[DATA SECTION]
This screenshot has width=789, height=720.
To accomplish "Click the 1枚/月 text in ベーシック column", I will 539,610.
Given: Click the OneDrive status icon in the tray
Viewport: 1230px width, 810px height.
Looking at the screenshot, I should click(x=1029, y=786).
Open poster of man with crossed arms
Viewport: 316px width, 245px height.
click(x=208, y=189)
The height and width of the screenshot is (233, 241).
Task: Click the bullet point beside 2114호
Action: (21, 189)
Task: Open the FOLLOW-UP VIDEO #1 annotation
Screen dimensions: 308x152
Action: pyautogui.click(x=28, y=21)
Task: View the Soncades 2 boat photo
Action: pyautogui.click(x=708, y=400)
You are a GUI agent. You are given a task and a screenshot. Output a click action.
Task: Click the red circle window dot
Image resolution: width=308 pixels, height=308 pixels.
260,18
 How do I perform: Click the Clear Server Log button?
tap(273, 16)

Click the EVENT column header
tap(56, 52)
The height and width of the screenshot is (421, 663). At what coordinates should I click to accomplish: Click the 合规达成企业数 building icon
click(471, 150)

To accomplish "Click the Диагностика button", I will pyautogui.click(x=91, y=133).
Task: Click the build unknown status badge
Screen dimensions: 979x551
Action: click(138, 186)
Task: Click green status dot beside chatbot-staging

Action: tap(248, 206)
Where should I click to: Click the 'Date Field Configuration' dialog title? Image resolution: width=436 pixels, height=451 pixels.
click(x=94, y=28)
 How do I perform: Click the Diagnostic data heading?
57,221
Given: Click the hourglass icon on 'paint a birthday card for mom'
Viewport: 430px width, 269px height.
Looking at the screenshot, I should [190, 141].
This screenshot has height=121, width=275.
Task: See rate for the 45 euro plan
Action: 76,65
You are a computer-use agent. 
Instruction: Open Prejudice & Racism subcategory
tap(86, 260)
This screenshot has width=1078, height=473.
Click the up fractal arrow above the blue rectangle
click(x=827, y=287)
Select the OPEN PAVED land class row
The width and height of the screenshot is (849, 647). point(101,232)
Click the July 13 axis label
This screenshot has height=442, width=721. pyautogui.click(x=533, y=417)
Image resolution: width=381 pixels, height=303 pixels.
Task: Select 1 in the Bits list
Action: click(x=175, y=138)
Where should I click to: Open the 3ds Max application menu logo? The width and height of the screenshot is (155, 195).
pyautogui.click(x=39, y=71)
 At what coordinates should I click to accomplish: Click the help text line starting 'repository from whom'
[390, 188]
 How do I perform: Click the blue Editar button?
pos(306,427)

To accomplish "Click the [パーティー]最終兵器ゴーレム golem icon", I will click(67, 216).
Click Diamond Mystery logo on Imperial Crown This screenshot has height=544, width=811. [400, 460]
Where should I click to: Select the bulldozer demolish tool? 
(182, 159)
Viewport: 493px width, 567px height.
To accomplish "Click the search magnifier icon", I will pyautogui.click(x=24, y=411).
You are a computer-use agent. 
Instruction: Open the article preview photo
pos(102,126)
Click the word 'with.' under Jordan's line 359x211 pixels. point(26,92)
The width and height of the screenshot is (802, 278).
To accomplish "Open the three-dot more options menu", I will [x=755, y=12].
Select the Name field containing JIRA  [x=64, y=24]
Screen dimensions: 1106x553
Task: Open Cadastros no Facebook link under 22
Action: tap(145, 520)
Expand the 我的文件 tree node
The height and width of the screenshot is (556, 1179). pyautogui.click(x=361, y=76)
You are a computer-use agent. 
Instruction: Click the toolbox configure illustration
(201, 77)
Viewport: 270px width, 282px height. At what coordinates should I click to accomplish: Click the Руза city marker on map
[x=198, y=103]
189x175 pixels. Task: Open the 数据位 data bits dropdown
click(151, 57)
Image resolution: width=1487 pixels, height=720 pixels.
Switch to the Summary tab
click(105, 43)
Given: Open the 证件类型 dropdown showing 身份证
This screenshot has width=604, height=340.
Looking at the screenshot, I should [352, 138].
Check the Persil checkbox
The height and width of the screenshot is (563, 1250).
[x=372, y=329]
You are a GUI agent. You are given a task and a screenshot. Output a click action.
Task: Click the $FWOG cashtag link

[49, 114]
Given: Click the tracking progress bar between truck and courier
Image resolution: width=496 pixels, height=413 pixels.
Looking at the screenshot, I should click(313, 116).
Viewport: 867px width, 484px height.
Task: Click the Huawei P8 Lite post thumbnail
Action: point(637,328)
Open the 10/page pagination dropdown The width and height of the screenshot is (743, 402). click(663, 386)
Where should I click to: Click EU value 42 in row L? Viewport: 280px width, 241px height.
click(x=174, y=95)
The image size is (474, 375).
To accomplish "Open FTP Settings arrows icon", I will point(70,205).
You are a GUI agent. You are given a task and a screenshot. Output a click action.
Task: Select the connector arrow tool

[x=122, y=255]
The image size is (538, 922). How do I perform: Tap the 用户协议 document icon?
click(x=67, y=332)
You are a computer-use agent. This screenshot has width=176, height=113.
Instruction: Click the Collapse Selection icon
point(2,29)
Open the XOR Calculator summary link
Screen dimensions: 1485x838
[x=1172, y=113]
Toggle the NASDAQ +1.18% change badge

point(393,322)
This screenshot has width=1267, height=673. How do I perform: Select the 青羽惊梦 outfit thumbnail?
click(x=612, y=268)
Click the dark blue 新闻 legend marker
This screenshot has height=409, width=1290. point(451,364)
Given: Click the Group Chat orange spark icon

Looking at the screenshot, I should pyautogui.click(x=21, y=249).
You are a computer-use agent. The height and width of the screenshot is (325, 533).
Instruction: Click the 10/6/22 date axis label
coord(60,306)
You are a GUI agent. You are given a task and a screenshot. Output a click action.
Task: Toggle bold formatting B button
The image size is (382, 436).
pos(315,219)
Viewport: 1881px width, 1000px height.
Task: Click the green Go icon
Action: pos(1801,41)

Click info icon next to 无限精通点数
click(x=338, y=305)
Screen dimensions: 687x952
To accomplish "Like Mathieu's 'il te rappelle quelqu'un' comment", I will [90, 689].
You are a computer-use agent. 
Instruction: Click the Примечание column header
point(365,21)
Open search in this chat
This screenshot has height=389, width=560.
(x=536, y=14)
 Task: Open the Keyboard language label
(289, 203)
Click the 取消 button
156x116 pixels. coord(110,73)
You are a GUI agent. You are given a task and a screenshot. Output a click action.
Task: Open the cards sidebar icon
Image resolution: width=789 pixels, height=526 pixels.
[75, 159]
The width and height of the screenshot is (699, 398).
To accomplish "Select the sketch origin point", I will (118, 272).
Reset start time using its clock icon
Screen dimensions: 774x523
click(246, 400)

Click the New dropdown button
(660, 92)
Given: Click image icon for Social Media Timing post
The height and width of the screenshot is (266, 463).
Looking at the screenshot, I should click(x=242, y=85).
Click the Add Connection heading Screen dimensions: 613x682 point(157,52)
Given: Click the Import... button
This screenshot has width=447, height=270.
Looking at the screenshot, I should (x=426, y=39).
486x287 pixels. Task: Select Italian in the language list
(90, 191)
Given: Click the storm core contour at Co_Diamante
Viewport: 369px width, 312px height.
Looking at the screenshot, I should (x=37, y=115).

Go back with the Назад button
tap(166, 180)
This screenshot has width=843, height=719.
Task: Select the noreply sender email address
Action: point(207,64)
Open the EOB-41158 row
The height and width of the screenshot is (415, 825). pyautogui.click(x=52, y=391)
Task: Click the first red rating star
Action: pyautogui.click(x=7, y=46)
[/DATA SECTION]
# ASSIGNMENT:
The data is to be reproduced in full, every line intact.

# TASK RESULT:
This screenshot has width=789, height=720.
To accomplish "Click the 1枚/月 text in ベーシック column", I will 539,610.
Given: Click the OneDrive status icon in the tray
Viewport: 1230px width, 810px height.
Looking at the screenshot, I should click(x=1029, y=786).
Open poster of man with crossed arms
Viewport: 316px width, 245px height.
click(x=208, y=189)
The height and width of the screenshot is (233, 241).
Task: Click the bullet point beside 2114호
Action: (21, 189)
Task: Open the FOLLOW-UP VIDEO #1 annotation
Screen dimensions: 308x152
Action: pyautogui.click(x=28, y=21)
Task: View the Soncades 2 boat photo
Action: pyautogui.click(x=708, y=400)
You are a GUI agent. You are given a task and a screenshot. Output a click action.
Task: Click the red circle window dot
Image resolution: width=308 pixels, height=308 pixels.
260,18
 How do I perform: Click the Clear Server Log button?
tap(273, 16)

Click the EVENT column header
tap(56, 52)
The height and width of the screenshot is (421, 663). At what coordinates should I click to accomplish: Click the 合规达成企业数 building icon
click(471, 150)

To accomplish "Click the Диагностика button", I will pyautogui.click(x=91, y=133).
Task: Click the build unknown status badge
Screen dimensions: 979x551
Action: click(138, 186)
Task: Click green status dot beside chatbot-staging

Action: tap(248, 206)
Where should I click to: Click the 'Date Field Configuration' dialog title? Image resolution: width=436 pixels, height=451 pixels.
click(x=94, y=28)
 How do I perform: Click the Diagnostic data heading?
57,221
Given: Click the hourglass icon on 'paint a birthday card for mom'
Viewport: 430px width, 269px height.
Looking at the screenshot, I should [190, 141].
This screenshot has height=121, width=275.
Task: See rate for the 45 euro plan
Action: 76,65
You are a computer-use agent. 
Instruction: Open Prejudice & Racism subcategory
tap(86, 260)
This screenshot has width=1078, height=473.
Click the up fractal arrow above the blue rectangle
click(x=827, y=287)
Select the OPEN PAVED land class row
The width and height of the screenshot is (849, 647). point(101,232)
Click the July 13 axis label
This screenshot has height=442, width=721. pyautogui.click(x=533, y=417)
Image resolution: width=381 pixels, height=303 pixels.
Task: Select 1 in the Bits list
Action: click(x=175, y=138)
Where should I click to: Open the 3ds Max application menu logo? The width and height of the screenshot is (155, 195).
pyautogui.click(x=39, y=71)
 At what coordinates should I click to accomplish: Click the help text line starting 'repository from whom'
[390, 188]
 How do I perform: Click the blue Editar button?
pos(306,427)

To accomplish "Click the [パーティー]最終兵器ゴーレム golem icon", I will click(67, 216).
Click Diamond Mystery logo on Imperial Crown This screenshot has height=544, width=811. [400, 460]
Where should I click to: Select the bulldozer demolish tool? 
(182, 159)
Viewport: 493px width, 567px height.
To accomplish "Click the search magnifier icon", I will pyautogui.click(x=24, y=411).
You are a computer-use agent. 
Instruction: Open the article preview photo
pos(102,126)
Click the word 'with.' under Jordan's line 359x211 pixels. point(26,92)
The width and height of the screenshot is (802, 278).
To accomplish "Open the three-dot more options menu", I will [x=755, y=12].
Select the Name field containing JIRA  [x=64, y=24]
Screen dimensions: 1106x553
Task: Open Cadastros no Facebook link under 22
Action: tap(145, 520)
Expand the 我的文件 tree node
The height and width of the screenshot is (556, 1179). pyautogui.click(x=361, y=76)
You are a computer-use agent. 
Instruction: Click the toolbox configure illustration
(201, 77)
Viewport: 270px width, 282px height. At what coordinates should I click to accomplish: Click the Руза city marker on map
[x=198, y=103]
189x175 pixels. Task: Open the 数据位 data bits dropdown
click(151, 57)
Image resolution: width=1487 pixels, height=720 pixels.
Switch to the Summary tab
click(105, 43)
Given: Open the 证件类型 dropdown showing 身份证
This screenshot has width=604, height=340.
Looking at the screenshot, I should [352, 138].
Check the Persil checkbox
The height and width of the screenshot is (563, 1250).
[x=372, y=329]
You are a GUI agent. You are given a task and a screenshot. Output a click action.
Task: Click the $FWOG cashtag link

[49, 114]
Given: Click the tracking progress bar between truck and courier
Image resolution: width=496 pixels, height=413 pixels.
Looking at the screenshot, I should click(313, 116).
Viewport: 867px width, 484px height.
Task: Click the Huawei P8 Lite post thumbnail
Action: point(637,328)
Open the 10/page pagination dropdown The width and height of the screenshot is (743, 402). click(663, 386)
Where should I click to: Click EU value 42 in row L? Viewport: 280px width, 241px height.
click(x=174, y=95)
The image size is (474, 375).
To accomplish "Open FTP Settings arrows icon", I will point(70,205).
You are a GUI agent. You are given a task and a screenshot. Output a click action.
Task: Select the connector arrow tool

[x=122, y=255]
The image size is (538, 922). How do I perform: Tap the 用户协议 document icon?
click(x=67, y=332)
You are a computer-use agent. This screenshot has width=176, height=113.
Instruction: Click the Collapse Selection icon
point(2,29)
Open the XOR Calculator summary link
Screen dimensions: 1485x838
[x=1172, y=113]
Toggle the NASDAQ +1.18% change badge

point(393,322)
This screenshot has width=1267, height=673. How do I perform: Select the 青羽惊梦 outfit thumbnail?
click(x=612, y=268)
Click the dark blue 新闻 legend marker
This screenshot has height=409, width=1290. point(451,364)
Given: Click the Group Chat orange spark icon

Looking at the screenshot, I should pyautogui.click(x=21, y=249).
You are a computer-use agent. The height and width of the screenshot is (325, 533).
Instruction: Click the 10/6/22 date axis label
coord(60,306)
You are a GUI agent. You are given a task and a screenshot. Output a click action.
Task: Toggle bold formatting B button
The image size is (382, 436).
pos(315,219)
Viewport: 1881px width, 1000px height.
Task: Click the green Go icon
Action: pos(1801,41)

Click info icon next to 无限精通点数
click(x=338, y=305)
Screen dimensions: 687x952
To accomplish "Like Mathieu's 'il te rappelle quelqu'un' comment", I will [90, 689].
You are a computer-use agent. 
Instruction: Click the Примечание column header
point(365,21)
Open search in this chat
This screenshot has height=389, width=560.
(x=536, y=14)
 Task: Open the Keyboard language label
(289, 203)
Click the 取消 button
156x116 pixels. coord(110,73)
You are a GUI agent. You are given a task and a screenshot. Output a click action.
Task: Open the cards sidebar icon
Image resolution: width=789 pixels, height=526 pixels.
[75, 159]
The width and height of the screenshot is (699, 398).
To accomplish "Select the sketch origin point", I will (118, 272).
Reset start time using its clock icon
Screen dimensions: 774x523
click(246, 400)

Click the New dropdown button
(660, 92)
Given: Click image icon for Social Media Timing post
The height and width of the screenshot is (266, 463).
Looking at the screenshot, I should click(x=242, y=85).
Click the Add Connection heading Screen dimensions: 613x682 point(157,52)
Given: Click the Import... button
This screenshot has width=447, height=270.
Looking at the screenshot, I should (x=426, y=39).
486x287 pixels. Task: Select Italian in the language list
(90, 191)
Given: Click the storm core contour at Co_Diamante
Viewport: 369px width, 312px height.
Looking at the screenshot, I should (x=37, y=115).

Go back with the Назад button
tap(166, 180)
This screenshot has width=843, height=719.
Task: Select the noreply sender email address
Action: point(207,64)
Open the EOB-41158 row
The height and width of the screenshot is (415, 825). pyautogui.click(x=52, y=391)
Task: Click the first red rating star
Action: pyautogui.click(x=7, y=46)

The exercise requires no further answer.